§ EXERCISE OBJECTIVE: Please copy exactly the lines that run from the start of the entries to the line containing "Image resolution: width=800", inclusive.
▶
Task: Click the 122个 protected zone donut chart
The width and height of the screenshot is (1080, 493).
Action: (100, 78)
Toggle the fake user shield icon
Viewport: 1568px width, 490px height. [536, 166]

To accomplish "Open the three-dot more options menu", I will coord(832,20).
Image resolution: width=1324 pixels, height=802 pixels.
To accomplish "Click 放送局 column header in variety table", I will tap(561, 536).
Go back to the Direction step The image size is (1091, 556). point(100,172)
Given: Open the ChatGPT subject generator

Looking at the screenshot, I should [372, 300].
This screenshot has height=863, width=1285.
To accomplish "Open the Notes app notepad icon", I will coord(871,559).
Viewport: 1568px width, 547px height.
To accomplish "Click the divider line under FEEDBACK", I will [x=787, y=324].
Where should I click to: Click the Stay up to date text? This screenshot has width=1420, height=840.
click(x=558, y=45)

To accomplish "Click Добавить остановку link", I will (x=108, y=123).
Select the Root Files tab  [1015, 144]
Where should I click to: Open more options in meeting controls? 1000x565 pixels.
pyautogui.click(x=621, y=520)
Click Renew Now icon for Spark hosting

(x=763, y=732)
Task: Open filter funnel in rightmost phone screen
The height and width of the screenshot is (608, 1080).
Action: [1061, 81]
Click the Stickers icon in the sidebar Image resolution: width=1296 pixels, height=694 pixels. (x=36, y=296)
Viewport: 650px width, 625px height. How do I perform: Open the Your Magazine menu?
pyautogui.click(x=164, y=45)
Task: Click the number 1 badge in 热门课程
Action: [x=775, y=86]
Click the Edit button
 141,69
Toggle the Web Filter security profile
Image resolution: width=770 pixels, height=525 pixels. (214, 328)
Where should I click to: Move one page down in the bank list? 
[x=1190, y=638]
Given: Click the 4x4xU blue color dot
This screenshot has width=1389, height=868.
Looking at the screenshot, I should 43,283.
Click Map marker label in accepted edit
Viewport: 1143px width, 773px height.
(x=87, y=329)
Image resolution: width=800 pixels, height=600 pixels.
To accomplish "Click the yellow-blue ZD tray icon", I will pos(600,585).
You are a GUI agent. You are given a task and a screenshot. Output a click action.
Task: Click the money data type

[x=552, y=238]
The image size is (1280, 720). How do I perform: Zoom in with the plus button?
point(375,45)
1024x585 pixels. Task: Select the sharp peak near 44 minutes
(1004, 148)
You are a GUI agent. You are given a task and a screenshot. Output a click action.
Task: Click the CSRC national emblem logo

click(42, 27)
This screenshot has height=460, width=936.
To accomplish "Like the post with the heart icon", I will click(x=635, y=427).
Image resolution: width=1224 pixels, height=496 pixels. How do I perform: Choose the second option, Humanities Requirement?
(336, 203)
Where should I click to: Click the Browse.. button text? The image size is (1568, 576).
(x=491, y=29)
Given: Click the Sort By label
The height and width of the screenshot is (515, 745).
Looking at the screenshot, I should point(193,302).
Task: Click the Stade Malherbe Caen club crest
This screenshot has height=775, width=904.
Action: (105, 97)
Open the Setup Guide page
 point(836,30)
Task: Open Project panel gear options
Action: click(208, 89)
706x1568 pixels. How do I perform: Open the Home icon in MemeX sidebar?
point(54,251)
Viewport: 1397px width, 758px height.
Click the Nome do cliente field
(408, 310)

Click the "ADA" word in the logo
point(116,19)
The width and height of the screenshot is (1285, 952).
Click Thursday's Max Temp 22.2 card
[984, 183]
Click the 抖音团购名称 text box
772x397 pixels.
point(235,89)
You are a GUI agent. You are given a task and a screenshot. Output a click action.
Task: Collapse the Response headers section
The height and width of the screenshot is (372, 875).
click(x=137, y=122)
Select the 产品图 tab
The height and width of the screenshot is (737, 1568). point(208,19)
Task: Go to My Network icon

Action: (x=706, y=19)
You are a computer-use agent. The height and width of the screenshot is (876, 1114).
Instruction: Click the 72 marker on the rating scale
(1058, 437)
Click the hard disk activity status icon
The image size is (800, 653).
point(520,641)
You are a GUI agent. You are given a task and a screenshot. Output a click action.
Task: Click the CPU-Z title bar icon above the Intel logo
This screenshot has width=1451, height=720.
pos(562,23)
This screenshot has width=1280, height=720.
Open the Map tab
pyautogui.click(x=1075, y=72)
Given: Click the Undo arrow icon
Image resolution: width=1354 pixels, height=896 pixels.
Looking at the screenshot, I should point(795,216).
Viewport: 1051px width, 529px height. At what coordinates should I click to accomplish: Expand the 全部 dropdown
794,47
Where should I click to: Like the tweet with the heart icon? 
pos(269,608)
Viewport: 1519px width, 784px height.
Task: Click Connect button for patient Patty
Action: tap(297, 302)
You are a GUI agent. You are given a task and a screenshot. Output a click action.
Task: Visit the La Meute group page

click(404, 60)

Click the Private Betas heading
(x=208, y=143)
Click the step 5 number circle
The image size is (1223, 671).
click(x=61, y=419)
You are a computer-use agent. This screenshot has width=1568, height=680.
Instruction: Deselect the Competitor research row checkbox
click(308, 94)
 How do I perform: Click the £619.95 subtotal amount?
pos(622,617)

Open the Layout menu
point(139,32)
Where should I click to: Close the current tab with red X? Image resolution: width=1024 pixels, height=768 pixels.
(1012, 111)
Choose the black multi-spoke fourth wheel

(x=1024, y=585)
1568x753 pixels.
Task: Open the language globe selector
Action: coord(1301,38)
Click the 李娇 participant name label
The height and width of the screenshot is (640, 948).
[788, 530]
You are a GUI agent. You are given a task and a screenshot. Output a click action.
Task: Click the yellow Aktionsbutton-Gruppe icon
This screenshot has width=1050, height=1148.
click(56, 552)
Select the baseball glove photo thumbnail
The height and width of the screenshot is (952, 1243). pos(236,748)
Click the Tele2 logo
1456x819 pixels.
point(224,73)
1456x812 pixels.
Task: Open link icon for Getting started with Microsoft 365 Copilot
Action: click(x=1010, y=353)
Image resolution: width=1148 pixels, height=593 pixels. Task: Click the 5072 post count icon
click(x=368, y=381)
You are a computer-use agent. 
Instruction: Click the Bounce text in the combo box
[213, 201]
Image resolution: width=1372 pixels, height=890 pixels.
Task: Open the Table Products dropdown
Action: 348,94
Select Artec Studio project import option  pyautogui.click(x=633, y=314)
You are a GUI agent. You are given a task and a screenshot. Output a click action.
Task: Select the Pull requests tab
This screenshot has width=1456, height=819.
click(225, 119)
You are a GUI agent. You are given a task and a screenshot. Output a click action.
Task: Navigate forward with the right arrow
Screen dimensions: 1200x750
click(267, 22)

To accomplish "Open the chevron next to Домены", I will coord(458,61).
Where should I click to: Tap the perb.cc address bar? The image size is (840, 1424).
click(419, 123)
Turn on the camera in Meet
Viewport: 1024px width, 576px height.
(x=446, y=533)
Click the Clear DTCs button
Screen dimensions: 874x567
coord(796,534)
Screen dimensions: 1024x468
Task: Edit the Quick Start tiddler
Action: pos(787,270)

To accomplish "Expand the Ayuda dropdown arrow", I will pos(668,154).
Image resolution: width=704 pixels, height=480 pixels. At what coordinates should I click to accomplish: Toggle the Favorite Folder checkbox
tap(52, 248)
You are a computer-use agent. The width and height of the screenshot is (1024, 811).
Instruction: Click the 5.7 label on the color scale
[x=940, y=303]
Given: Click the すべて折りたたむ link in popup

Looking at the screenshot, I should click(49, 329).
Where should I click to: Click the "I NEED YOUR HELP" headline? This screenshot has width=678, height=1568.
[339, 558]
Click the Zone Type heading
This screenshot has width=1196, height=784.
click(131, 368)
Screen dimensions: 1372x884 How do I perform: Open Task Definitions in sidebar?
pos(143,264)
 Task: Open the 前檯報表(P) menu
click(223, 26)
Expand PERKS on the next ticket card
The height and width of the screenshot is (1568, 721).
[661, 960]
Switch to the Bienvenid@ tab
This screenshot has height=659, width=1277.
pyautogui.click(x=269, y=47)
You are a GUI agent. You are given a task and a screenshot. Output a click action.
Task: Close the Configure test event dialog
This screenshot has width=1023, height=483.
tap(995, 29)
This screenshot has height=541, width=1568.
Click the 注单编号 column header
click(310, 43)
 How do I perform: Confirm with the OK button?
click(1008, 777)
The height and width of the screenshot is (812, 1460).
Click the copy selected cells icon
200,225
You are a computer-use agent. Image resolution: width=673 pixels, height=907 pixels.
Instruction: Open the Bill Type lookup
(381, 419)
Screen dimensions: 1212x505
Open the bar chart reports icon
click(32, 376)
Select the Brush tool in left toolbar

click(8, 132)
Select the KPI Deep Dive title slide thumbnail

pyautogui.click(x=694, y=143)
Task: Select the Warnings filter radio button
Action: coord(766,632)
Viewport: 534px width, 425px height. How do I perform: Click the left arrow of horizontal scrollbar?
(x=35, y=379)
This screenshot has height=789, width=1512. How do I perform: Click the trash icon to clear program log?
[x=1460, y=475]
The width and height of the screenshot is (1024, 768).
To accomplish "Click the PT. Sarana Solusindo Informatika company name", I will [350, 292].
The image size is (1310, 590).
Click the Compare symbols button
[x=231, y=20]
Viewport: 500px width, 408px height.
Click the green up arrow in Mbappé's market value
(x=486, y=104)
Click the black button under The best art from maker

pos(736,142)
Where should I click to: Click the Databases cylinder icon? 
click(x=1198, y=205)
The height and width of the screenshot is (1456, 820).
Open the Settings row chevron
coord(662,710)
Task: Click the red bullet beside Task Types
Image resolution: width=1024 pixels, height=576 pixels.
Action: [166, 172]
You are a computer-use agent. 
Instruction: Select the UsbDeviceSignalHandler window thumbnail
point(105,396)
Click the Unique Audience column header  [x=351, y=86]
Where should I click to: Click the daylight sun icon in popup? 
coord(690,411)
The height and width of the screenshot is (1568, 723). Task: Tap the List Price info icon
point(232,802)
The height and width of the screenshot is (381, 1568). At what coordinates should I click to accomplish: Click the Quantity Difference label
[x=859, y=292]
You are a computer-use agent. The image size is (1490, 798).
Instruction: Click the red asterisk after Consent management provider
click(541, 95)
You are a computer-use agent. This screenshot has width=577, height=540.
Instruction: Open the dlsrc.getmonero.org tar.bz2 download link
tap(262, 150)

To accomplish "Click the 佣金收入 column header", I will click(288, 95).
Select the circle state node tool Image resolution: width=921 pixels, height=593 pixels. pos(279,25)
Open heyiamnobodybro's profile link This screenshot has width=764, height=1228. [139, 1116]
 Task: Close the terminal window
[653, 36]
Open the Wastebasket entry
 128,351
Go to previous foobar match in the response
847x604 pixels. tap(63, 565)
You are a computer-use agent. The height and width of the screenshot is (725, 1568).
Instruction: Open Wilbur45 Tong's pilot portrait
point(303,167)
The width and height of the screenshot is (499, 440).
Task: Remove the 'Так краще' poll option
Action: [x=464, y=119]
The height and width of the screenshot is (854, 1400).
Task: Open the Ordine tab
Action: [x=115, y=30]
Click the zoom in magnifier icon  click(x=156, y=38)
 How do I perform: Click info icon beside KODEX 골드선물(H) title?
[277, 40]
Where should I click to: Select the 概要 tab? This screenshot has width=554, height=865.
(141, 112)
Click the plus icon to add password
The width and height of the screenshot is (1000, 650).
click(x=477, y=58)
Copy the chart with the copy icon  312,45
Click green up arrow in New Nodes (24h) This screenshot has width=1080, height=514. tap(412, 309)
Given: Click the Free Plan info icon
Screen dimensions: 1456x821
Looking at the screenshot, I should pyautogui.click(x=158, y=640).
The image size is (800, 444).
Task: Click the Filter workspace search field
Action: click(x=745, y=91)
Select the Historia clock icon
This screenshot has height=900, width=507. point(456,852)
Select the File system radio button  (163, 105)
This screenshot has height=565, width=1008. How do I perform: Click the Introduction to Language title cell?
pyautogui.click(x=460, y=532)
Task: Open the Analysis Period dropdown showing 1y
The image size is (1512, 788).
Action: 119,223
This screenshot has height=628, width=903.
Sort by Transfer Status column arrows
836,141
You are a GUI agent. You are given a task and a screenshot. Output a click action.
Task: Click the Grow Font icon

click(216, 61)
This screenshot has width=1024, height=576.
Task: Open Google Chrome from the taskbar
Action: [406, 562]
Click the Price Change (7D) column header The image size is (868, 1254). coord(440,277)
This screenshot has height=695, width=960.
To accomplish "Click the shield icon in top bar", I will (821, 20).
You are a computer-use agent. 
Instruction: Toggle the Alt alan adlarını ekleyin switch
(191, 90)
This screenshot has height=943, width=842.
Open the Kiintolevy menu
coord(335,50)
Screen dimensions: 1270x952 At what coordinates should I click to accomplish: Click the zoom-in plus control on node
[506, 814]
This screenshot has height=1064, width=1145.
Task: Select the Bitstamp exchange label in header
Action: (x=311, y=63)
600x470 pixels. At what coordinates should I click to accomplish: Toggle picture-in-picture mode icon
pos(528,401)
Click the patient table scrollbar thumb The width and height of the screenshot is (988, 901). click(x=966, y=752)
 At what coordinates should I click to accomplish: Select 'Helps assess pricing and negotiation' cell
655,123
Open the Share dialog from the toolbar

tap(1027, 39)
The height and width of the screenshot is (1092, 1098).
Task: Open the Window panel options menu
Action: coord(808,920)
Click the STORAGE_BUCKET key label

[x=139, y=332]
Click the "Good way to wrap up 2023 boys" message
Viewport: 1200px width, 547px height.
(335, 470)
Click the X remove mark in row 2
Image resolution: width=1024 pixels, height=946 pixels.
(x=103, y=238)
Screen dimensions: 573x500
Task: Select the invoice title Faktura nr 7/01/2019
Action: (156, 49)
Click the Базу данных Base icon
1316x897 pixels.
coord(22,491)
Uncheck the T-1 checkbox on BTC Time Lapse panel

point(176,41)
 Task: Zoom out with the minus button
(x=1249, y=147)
◀
§ OUTPUT FOR THIS TASK:
Task: Click the 122个 protected zone donut chart
The width and height of the screenshot is (1080, 493).
Action: (100, 78)
Toggle the fake user shield icon
Viewport: 1568px width, 490px height. [536, 166]

To accomplish "Open the three-dot more options menu", I will coord(832,20).
Image resolution: width=1324 pixels, height=802 pixels.
To accomplish "Click 放送局 column header in variety table", I will tap(561, 536).
Go back to the Direction step The image size is (1091, 556). point(100,172)
Given: Open the ChatGPT subject generator

Looking at the screenshot, I should [372, 300].
This screenshot has height=863, width=1285.
To accomplish "Open the Notes app notepad icon", I will coord(871,559).
Viewport: 1568px width, 547px height.
To accomplish "Click the divider line under FEEDBACK", I will [x=787, y=324].
Where should I click to: Click the Stay up to date text? This screenshot has width=1420, height=840.
click(x=558, y=45)

To accomplish "Click Добавить остановку link", I will (x=108, y=123).
Select the Root Files tab  [1015, 144]
Where should I click to: Open more options in meeting controls? 1000x565 pixels.
pyautogui.click(x=621, y=520)
Click Renew Now icon for Spark hosting

(x=763, y=732)
Task: Open filter funnel in rightmost phone screen
The height and width of the screenshot is (608, 1080).
Action: [1061, 81]
Click the Stickers icon in the sidebar Image resolution: width=1296 pixels, height=694 pixels. (x=36, y=296)
Viewport: 650px width, 625px height. How do I perform: Open the Your Magazine menu?
pyautogui.click(x=164, y=45)
Task: Click the number 1 badge in 热门课程
Action: [x=775, y=86]
Click the Edit button
 141,69
Toggle the Web Filter security profile
Image resolution: width=770 pixels, height=525 pixels. (214, 328)
Where should I click to: Move one page down in the bank list? 
[x=1190, y=638]
Given: Click the 4x4xU blue color dot
This screenshot has width=1389, height=868.
Looking at the screenshot, I should 43,283.
Click Map marker label in accepted edit
Viewport: 1143px width, 773px height.
(x=87, y=329)
Image resolution: width=800 pixels, height=600 pixels.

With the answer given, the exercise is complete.